* [Xenomai] RFC: slow tsc optimization
@ 2012-09-06 7:24 Gilles Chanteperdrix
2012-09-07 11:29 ` Gilles Chanteperdrix
0 siblings, 1 reply; 3+ messages in thread
From: Gilles Chanteperdrix @ 2012-09-06 7:24 UTC (permalink / raw)
To: Xenomai
Hi,
The last few days, I have been working on getting the "rdtsc"
instruction replaced with a call to a tsc emulation function dynamically
at run time. It turned out to be easy with the Linux "alternative"
mechanism, since it implements replacements based on CPU capabilities,
and the TSC is such a capability. This modification allows to compile a
kernel with Xenomai that will run on any x86_32 platform.

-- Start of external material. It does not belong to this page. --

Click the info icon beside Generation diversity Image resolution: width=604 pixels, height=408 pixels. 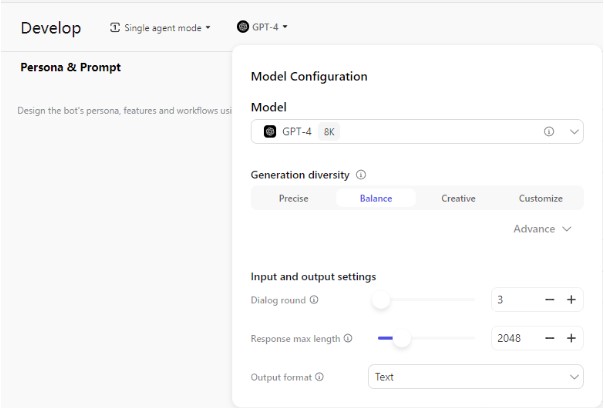point(361,175)
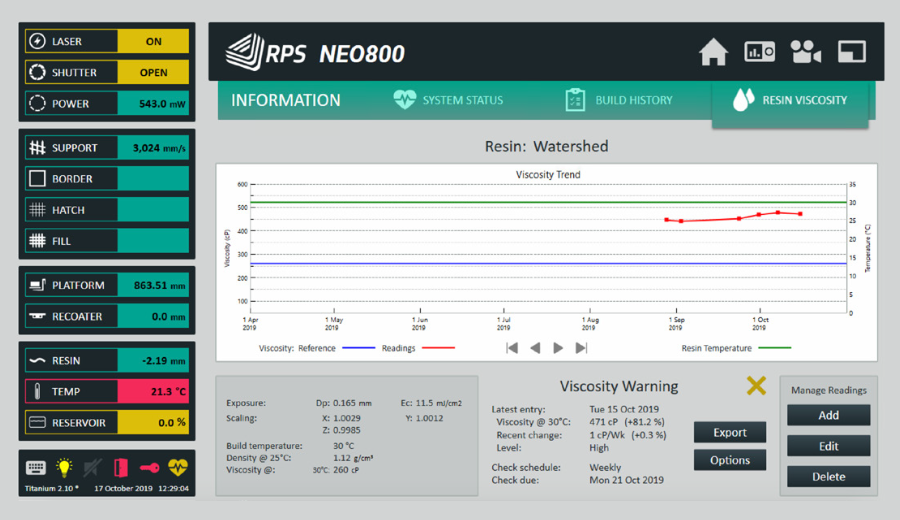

Now, when running kernels without tsc using the PIT based tsc emulation,
I found out something pretty obvious, this PIT based tsc emulation is
slow, it takes 4us every time we call it. And the nucleus reads the tsc
a number of times when a timer interrupt happens up to the wake up of
the latency user-space task:
- at the very beginning of the timer interrupt
- after the execution of the latency thread timer
- in the timer programming function, to compute the timer delay
- in the middle of the context switch, if the "statistics collection"
feature is enabled
- in the xnpod_wait_thread_periodic function, after the context switch,
in order to compute the number of timer overruns.
That is 20us, and the thread is not yet running in user-space.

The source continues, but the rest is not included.